(EXTRAIT PRÉSENTÉ):
________________
Comme chaque été, les crues sont au rendez-vous. Mais cette année, un effet el Niño exceptionnel augmente de 50 à 80% les précipitations sur le moyen cours du Yangtzé, faisant craindre la catastrophe. Au 6 juillet, des dizaines de millions de personnes étaient affectées dans 11 provinces du Centre et du Sud entre Anhui, Hubei, Jiangsu et Guangxi, qui recensaient 186 morts, 45 disparus, 56.000 maisons et 300.000 hectares d’emblavures détruits, 1,9 million d’ha endommagés. Par millions, poulets, bœufs ou porcs (cf photo) sont noyés. Au total, les dégâts s’élevaient à 38 milliards de yuans. A Wuhan, le 6 juillet, le niveau d’alerte de 27,3m était dépassée de 20cm – il devait atteindre 27,8m le 8 juillet, sous l’effet de Nepartak, 1er typhon de l’été. 43 rivières avaient également atteint le seuil d’alerte.
Cette tension rappelle le précédent de 1998 où les inondations avaient fait « 3000 » morts — plus probablement bien plus, l’Etat ayant volontairement minimisé les pertes. 240 millions de personnes avaient été touchées, dont 15 millions restées sans feu ni lieu. Les crues avaient causé pour 30 milliards de $ de dommages. Suite aux ruptures de digues de terre (dont les arbres avaient été coupés par les paysans), Shanghai avait été menacée durant trois jours. Le Premier ministre Zhu Rongji par la suite, avait tonné contre le mauvais travail des administrations locales, et contre leurs digues « de tofu ».
________________
(DONNÉES ENREGISTRÉES):

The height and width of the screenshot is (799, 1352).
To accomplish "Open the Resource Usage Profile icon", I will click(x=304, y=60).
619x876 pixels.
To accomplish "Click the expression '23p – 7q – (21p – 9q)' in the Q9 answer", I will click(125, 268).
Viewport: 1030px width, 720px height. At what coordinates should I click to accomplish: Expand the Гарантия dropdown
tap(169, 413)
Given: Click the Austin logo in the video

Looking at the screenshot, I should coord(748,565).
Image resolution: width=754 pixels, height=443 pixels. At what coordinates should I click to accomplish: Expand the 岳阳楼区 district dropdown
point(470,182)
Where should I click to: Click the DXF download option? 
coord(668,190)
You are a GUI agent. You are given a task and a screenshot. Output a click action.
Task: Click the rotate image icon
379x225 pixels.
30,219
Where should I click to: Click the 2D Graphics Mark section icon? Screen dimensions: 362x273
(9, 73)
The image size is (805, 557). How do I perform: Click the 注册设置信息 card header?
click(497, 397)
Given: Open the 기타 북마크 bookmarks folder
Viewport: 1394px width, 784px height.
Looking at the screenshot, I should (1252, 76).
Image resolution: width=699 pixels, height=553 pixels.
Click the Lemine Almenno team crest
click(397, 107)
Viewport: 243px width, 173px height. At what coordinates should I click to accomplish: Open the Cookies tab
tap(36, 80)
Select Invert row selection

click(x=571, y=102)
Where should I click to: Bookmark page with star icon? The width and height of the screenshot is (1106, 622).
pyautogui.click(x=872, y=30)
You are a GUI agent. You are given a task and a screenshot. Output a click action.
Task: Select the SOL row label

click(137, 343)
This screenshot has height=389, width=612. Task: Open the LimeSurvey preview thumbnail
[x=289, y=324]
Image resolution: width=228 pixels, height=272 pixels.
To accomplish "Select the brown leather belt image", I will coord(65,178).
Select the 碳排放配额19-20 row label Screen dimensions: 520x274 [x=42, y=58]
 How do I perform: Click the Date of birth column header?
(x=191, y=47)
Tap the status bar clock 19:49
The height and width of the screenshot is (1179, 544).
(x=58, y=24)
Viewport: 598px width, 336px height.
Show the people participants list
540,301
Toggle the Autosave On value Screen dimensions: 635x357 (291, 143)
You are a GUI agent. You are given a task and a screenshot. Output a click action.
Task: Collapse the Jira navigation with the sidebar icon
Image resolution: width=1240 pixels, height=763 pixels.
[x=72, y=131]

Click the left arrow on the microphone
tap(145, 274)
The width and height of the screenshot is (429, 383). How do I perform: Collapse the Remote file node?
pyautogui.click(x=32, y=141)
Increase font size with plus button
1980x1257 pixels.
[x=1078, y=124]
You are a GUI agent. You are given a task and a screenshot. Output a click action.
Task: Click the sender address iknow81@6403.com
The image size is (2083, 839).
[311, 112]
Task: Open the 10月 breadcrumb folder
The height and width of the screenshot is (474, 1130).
________________
(OBJECTIFS):
a: Les affirmations suivantes sont-elles conformes au texte sur les crues du Yangtzé ? (i) Au 6 juillet, le bilan comptait 186 morts. (ii) En 1998, Shanghai avait été menacée pendant une semaine. (iii) Nepartak est présenté comme le premier typhon de l'été. Répondez par oui ou non pour chacune, en citant les mots décisifs du texte.
b: Quelles provinces le texte sur les crues du Yangtzé nomme-t-il ? Donnez-les toutes.
c: Prolongez le texte sur les crues du Yangtzé à partir de sa dernière phrase.

(RÉSULTATS OBTENUS):
a:
(i) Oui : « qui recensaient 186 morts ».
(ii) Non : « Shanghai avait été menacée durant trois jours ».
(iii) Oui : « Nepartak, 1er typhon de l’été ».

b: Anhui, Hubei, Jiangsu, Guangxi

c:
Paradoxe : à 341 mm en moyenne nationale depuis janvier, les précipitations sont 21% plus fortes qu’en 2015 à même époque, et 5% de plus que lors du désastre de 1998. Pourtant, les dégâts seront bien moindres. C’est en partie dû à la chance : ces pluies sont mieux réparties dans le temps (débutée plus tôt, et plus courtes), et étalées sur de plus larges surfaces. Surtout, la Chine s’est mobilisée depuis mars, sous les ordres de Wang Yang, le vice 1er ministre commandant en chef du contrôle des crues. Wang a fait préparer dans chaque district à risque les engins de levage, les sacs de sable, et multiplier les simulations d’alerte.
En outre de 1998 à 2002, l’Etat central a placé 2,5 milliards de $ dans le renforcement des digues, qui ont été reboisées. Et les réservoirs, de construction récente, sont efficaces contre les crues : celui des Trois Gorges peut à lui seul retenir 200.000 milliards de m3.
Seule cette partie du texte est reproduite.